Die Ausstellung trägt den Titel „Refugien“.
Die Ausstellung trägt den Titel „Refugien“. (Foto: Sibylle Möndel)
Schwäbische Zeitung

„Refugien“ lautet der Titel der Ausstellung von Sibylle Möndel, die vom 13. Januar bis 17. Februar in der Kleinen Galerie in Bad Waldsee zu sehen ist. Die Malereien und Druckgrafiken der Künstlerin werden bei einer Vernissage am Sonntag, 13. Januar, um 11 Uhr offiziell zu sehen sein. Die Begrüßung hält Axel F. Otterbach, die Einführung übernimmt Clemens Ottnad, Kunsthistoriker und Geschäftsführer des Künstlerbundes Baden-Württemberg.

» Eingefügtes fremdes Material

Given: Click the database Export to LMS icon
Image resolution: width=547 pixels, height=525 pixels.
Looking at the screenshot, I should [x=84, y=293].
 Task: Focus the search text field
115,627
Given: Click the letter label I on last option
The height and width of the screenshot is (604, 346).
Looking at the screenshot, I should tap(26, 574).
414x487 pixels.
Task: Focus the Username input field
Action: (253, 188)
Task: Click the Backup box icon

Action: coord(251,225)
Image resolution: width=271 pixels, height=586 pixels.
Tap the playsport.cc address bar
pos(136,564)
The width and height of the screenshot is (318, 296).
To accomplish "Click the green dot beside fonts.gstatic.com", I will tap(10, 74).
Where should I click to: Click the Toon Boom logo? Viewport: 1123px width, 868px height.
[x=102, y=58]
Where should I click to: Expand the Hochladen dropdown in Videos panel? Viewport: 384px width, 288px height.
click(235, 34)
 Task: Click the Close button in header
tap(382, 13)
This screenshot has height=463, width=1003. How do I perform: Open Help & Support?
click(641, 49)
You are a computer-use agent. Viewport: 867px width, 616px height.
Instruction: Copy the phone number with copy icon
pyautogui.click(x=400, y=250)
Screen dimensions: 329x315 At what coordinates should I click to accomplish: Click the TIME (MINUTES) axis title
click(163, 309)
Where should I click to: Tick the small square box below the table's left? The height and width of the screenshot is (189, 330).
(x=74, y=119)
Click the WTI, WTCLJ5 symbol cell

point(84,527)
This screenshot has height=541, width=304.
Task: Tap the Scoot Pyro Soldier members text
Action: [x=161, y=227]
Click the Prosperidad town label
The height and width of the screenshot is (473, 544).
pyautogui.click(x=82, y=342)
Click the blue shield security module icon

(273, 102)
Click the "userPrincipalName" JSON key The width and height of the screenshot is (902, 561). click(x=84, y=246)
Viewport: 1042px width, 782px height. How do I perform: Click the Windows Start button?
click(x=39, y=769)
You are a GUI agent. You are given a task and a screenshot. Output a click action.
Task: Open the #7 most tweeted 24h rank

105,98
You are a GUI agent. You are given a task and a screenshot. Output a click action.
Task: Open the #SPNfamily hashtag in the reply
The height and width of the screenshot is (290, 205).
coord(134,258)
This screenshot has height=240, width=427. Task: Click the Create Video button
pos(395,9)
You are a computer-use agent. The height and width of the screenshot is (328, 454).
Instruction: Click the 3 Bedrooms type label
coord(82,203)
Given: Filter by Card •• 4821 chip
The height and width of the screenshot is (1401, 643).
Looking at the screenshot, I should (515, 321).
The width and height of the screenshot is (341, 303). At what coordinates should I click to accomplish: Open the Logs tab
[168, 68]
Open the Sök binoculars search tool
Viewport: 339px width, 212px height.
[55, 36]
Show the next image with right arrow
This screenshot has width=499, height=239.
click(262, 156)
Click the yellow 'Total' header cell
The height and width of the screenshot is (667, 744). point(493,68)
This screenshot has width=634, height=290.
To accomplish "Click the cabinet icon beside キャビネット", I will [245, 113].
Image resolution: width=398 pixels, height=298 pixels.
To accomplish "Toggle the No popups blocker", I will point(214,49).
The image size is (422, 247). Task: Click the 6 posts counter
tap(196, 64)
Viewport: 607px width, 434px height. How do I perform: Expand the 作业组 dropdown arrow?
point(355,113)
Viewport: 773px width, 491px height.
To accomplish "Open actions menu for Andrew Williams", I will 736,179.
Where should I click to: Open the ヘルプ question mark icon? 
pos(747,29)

Wie die Veranstalter mitteilen, suchen Menschen einzeln oder in Gruppen sichere Orte – Zufluchtsstätten um Kraft zu schöpfen, zu verweilen oder sogar dauerhaft zu verbleiben. All diese thematischen Momente finde der Besucher in der Ausstellung „Refugien“. Sibylle Möndel schaffe mit der ihr eigenen Technik, gestische Malerei auf Leinwand verbunden mit den seriellen Möglichkeiten des Siebdrucks, geschichtete Bildräume in umfangreichen Zyklen. Natur in ihrer Vielfältigkeit – schattenhaft oder in verhaltener Farbigkeit – tauche wie aus Nebelschichten auf oder drohe darin zu entschwinden.

In „Waldstücke“ verwebt Möndel laut Pressemitteilung Baumfragmente mit dem Algorithmus 0/1 zu einem 14-teiligen Bilderfries. Denkbar wäre diese Partitur im Raum vielleicht als Abgesang auf den besonders im deutschen Kulturraum viel beschriebenen und besungenen Sehnsuchtsort Wald. Böte das zum Zeichen abstrahierte Haus Schutz? Als Pendant zu dieser installativen Hängung treffe der Besucher auf ein Feld aus 65 kleinformatigen Werken auf Leinwand, einem Kosmos aus Konstellationen aus Landschaft, Menschund Pflanze, immer wieder auftauchend, Zitate aus der technisierten Jetztzeit und das symbolträchtige Motiv Haus.

Möndel lade den Besucher ein, ihr in ihre künstlerischen Refugien zu folgen und ihre Bildräume zu betreten und sich eigene innere Rückzugsorte zu erschließen. Die Komplexität des Seins verweigere sich der Erfassung durch 0 und 1. Die Kunst lenke den Blick auf die Dinge hinter den Dinge – Poesie als Ziel.